I was trying to decide what to do when a white SUV rolled up and a security guard asked what I was doing there. I explained: I have ridden and dragged my bike nearly 900 miles on treacherous trails across the state from Utah over the last two months and I was not about to stop within sight of the end point.
To this man’s credit, he took this declaration surprisingly well and offered to escort me through the heavy equipment so that I could still claim victory in this quest. So I rode the final two miles with a border wall security guard and my childhood friend following in vehicles, mentally sifting through the layers of meaning in this moment as I descended to its conclusion.
Unfortunately again, the spot to which I was granted access by construction crews did not include any border monument. A supervisor told me that no such thing existed but that I could have 10 minutes at the metal barrier marking Arizona’s southern extent. With a background of excavators scouring new east-west access routes in the hillsides to limit south-north travel, we snapped some photos then loaded my bike into the car.
I had heard about the southern terminus of the Arizona Trail for hikers, which was a short distance away and not open to bikes, being recently walled off into Mexico by razor wire in preparation for the border wall. And I had asked Matt Nelson about that during our interview a few days prior.
“The end of the trail is one of the three most important points on the journey, with the other two being the start and some point in the middle where you have a transformative experience,” Nelson said. “It’s a beautiful contradiction, to go from this freedom of these landscapes to a barrier.”
When he found out about plans for wall construction near the Arizona Trail’s end, Nelson had requested a meeting with the U.S. Department of Homeland Security. They granted it, but answered few of his questions. He came away with the impression that these officials had zero qualms about cutting off the triumphant conclusion at the border end of the Arizona Trail, and that they may even derive enjoyment from disrupting such experiences and values.
“I thought that all the legislation that was in place would provide some kind of protection,” Nelson said. “But no, they just got waivers for everything. Then they targeted high profile and ecologically sensitive areas for construction first.”
“At what cost are we willing to create this barrier?” Nelson asked. “The landscape will recover someday but the impact to wildlife, migration, scenery and the trail experience will last.”
After driving away from the construction zone, Darin and I decided that it all felt a bit anti-climactic and that we should drive up the road and also hike the trail to the other terminus.
When we reached it, I climbed through the razor wire to touch the southernmost point on the official Arizona Trail, as much for myself as for future travelers on the route who will arrive at this spot to find the monument walled off behind steel bars 30 feet high.

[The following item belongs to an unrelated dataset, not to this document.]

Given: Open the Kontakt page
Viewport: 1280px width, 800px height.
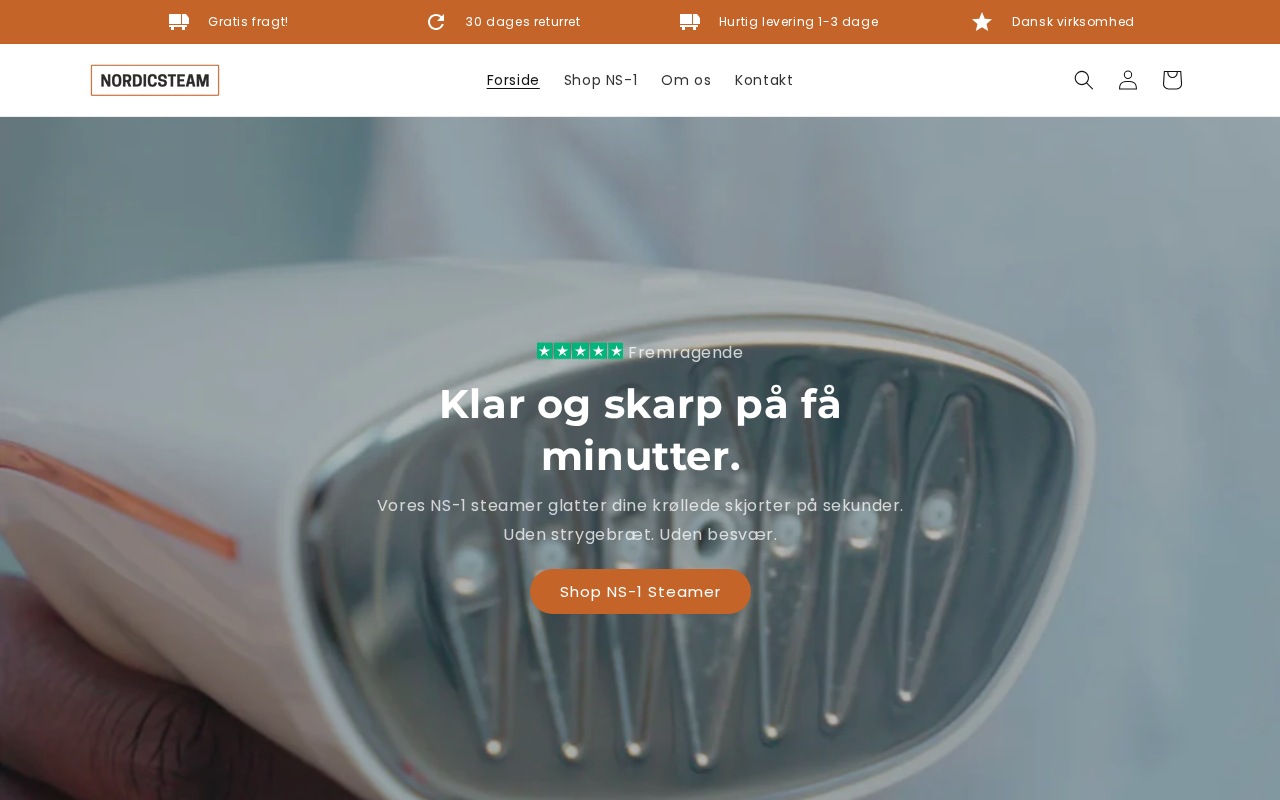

Back in the car heading north at twilight, the journey home felt like a hurried unraveling of the insights, moments and miles I had shed literal blood, sweat, tears and shoe rubber to stitch together inch-by-inch. I was glad that Darin, who has witnessed so many other weird events in my life, had been there for the end.
Climate change will unravel our world in both predictable and unpredictable ways. We have the scientific knowledge and collaborative networks to be able to warn and take care of each other as that journey unfolds. Or we can silo ourselves off and navigate the darkness divided, in fear of the unknown and of doing things differently.
At a time when million-year-old peaks may give way to 20-year mining projects for the production of powerful communications technologies, we get to choose whether that path connects or crumbles our access to nature and community.
We decide if it ends with a monument to success or razor wire.